Shinoridate Castle (志苔館)

Shinoridate Castle is the ruin of a Medieval castle in Hakodate City, Hokkaido. It is one of the Donan Juni Kan (12 castles of the Oshima Peninsula) that are thought to have been established by the Kobayashi clan. It is designated as a national historic site.


It stands on a hill with the old Shinori-gawa River to the west, valleys and dales to the east and the sea to the south.

Summary of the Ruins

Excavations were conducted by the Hakodate City Board of Education from 1983 to 1985.

The ruins take advantage of the natural terrain, surrounded by earthen walls and a dry moat shaped like a yagen mortar or box yagen mortar. As a whole, it has a rectangle shape. The interior measures approximately 70-80m from east to west, and approximately 50-65m from north to south, with a surface area of approximately 4,100 square meters. The remains of buildings with hottatebashira (earthfast posts) and wells have been found within the kuruwa (castle walls). The earthen walls are about 4.0 to 4.5 meters high in the northern side and about 1.0 to 1.5 meters high in the southern side. In the northern and western sides, which are outside of the earthen walls, there is a dry moat that is approximately 3.5m deep at its deepest point.

Excavations have unearthed ceramics and porcelain including celadon porcelain, white porcelain, Suzu-yaki pottery, Echizen-yaki pottery and Koseto style pottery which mainly date from the first half of the 15th century. The ages of these artefacts are consistent with the date of the fall of Shinoridate Castle (1457) in the Battle of Koshamain of the same year recorded in "Shinra no Kiroku".

Designation as a Historic Site

The site was designated as a national historic site on August 9, 1934.

In May 1971, the koshiguruwa (compound bounded by earthen walls), the moat, valleys and dales were additionally designated as a national historic site.

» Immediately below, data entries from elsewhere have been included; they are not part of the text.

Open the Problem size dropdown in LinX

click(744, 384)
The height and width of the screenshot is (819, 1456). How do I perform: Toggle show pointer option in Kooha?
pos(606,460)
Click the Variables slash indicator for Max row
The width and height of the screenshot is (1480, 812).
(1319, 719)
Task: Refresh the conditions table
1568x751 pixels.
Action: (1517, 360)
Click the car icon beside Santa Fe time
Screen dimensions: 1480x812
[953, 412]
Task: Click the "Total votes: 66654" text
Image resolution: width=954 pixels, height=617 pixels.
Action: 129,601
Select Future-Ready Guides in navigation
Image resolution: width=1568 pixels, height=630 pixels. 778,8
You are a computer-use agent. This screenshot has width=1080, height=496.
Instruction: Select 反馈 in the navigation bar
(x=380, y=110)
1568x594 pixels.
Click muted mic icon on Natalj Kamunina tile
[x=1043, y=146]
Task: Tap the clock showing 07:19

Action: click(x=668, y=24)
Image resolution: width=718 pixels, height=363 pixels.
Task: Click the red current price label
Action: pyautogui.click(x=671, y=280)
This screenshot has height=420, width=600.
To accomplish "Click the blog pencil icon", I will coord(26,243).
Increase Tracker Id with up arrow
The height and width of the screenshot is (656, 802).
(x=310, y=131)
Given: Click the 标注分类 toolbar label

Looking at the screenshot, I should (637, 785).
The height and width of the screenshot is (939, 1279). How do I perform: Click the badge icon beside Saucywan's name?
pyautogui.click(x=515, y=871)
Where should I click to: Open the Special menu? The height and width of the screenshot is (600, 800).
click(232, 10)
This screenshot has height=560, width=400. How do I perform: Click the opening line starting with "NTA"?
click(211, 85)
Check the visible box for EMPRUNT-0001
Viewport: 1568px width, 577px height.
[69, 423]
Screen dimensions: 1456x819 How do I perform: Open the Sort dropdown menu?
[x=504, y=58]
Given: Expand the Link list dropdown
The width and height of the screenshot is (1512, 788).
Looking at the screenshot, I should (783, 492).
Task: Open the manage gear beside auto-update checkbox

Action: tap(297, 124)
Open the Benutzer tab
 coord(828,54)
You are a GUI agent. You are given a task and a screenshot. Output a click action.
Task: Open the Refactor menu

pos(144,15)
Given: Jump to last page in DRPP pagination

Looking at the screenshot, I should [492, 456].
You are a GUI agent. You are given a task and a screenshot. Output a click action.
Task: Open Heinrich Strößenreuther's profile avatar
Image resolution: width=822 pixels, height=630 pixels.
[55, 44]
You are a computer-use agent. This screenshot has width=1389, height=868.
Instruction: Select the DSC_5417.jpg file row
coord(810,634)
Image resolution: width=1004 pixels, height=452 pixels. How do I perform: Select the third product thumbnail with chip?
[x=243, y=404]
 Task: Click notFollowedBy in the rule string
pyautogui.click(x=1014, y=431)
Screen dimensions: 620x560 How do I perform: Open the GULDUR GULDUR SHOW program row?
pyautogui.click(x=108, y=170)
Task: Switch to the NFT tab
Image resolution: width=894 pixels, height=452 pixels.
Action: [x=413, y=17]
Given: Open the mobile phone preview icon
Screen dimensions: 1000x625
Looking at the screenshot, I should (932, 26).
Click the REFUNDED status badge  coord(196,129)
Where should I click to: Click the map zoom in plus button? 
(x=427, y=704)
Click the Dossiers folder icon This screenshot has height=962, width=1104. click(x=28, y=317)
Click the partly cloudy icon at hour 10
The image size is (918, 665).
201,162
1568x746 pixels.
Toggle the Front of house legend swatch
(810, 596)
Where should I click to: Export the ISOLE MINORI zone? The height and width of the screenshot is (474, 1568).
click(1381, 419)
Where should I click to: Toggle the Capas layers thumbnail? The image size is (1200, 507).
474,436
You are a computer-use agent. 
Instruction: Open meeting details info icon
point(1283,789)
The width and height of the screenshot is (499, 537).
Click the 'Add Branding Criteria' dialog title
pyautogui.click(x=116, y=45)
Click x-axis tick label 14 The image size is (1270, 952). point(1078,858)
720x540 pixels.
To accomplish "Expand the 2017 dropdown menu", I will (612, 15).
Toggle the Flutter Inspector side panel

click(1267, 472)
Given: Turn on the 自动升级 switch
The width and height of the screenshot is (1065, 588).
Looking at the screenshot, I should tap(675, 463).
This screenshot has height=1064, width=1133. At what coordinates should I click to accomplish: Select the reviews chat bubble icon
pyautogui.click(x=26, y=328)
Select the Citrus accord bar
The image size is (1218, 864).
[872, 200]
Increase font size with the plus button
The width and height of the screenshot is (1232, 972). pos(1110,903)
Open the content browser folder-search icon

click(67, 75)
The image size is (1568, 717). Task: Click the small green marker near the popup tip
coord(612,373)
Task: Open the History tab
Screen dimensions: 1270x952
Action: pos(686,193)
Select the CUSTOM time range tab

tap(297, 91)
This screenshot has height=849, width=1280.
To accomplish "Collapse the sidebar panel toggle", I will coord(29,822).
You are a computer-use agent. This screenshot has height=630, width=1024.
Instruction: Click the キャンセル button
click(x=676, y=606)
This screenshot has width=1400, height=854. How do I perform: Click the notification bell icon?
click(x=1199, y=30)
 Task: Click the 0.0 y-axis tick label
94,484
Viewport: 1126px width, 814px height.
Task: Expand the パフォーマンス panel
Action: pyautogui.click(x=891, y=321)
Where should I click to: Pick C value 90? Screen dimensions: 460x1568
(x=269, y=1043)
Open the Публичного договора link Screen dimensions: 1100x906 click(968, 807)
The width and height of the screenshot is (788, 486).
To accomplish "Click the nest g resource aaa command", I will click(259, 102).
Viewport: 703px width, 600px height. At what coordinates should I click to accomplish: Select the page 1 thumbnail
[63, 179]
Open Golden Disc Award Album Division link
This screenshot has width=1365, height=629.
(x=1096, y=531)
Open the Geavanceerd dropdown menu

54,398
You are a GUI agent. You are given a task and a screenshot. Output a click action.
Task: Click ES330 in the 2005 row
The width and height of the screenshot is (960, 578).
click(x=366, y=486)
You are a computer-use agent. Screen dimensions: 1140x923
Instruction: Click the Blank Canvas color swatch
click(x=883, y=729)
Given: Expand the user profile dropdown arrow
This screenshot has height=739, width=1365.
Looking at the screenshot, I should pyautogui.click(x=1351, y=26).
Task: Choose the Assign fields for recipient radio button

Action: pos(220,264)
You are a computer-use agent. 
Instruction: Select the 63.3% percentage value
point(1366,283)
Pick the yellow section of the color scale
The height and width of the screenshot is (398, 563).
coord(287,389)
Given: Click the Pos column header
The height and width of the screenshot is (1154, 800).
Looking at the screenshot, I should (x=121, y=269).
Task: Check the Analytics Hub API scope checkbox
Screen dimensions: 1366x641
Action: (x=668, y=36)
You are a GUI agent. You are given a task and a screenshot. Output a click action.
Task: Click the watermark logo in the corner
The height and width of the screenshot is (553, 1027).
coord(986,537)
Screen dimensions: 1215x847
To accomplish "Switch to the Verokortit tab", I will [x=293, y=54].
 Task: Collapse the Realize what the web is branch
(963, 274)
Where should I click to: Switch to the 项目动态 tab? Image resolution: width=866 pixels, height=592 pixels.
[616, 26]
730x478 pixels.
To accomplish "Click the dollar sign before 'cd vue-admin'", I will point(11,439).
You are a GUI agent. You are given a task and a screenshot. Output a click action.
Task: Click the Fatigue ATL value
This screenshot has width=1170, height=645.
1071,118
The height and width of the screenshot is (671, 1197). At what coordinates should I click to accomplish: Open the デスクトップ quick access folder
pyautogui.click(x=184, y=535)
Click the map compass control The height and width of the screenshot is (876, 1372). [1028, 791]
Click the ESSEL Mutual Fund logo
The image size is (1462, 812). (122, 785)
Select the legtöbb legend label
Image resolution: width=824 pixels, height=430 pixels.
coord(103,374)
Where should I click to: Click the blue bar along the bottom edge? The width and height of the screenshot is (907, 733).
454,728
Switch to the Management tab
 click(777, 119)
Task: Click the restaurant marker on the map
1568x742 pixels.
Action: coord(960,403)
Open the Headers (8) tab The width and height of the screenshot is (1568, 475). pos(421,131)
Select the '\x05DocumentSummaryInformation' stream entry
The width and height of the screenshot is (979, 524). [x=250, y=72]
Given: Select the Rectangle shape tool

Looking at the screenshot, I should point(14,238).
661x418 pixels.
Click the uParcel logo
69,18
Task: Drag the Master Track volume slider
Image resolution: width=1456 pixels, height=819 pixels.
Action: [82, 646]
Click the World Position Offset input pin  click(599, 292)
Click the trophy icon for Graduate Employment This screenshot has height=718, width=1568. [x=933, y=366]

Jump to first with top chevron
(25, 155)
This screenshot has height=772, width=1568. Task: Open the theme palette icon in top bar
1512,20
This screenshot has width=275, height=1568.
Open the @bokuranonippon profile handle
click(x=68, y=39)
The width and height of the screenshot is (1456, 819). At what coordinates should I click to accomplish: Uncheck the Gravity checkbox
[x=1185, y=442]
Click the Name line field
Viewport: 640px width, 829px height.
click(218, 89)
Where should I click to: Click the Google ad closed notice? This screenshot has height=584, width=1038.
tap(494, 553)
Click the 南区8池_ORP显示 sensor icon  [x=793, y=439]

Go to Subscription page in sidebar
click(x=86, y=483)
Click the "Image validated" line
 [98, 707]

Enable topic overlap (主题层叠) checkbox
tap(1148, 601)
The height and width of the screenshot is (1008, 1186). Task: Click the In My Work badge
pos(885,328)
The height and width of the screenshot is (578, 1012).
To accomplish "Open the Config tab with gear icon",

The Excavation of a Large Number of Chinese Coins

In 1968, three large Echizen-yaki and Suzu-yaki jars which are assumed to have been buried were excavated at a site 100m southwest of Shinoridate Castle. About 370,000 coins, most of which were Chinese copper coins, were found in the jars. They were nationally designated an Important Cultural Property as "Hokkaido Shinori Chusei Iko Shutsudosen" (lit. Coins Excavated from Medieval Remains in Shinori, Hokkaido), and are deposited at Hakodate Municipal Museum.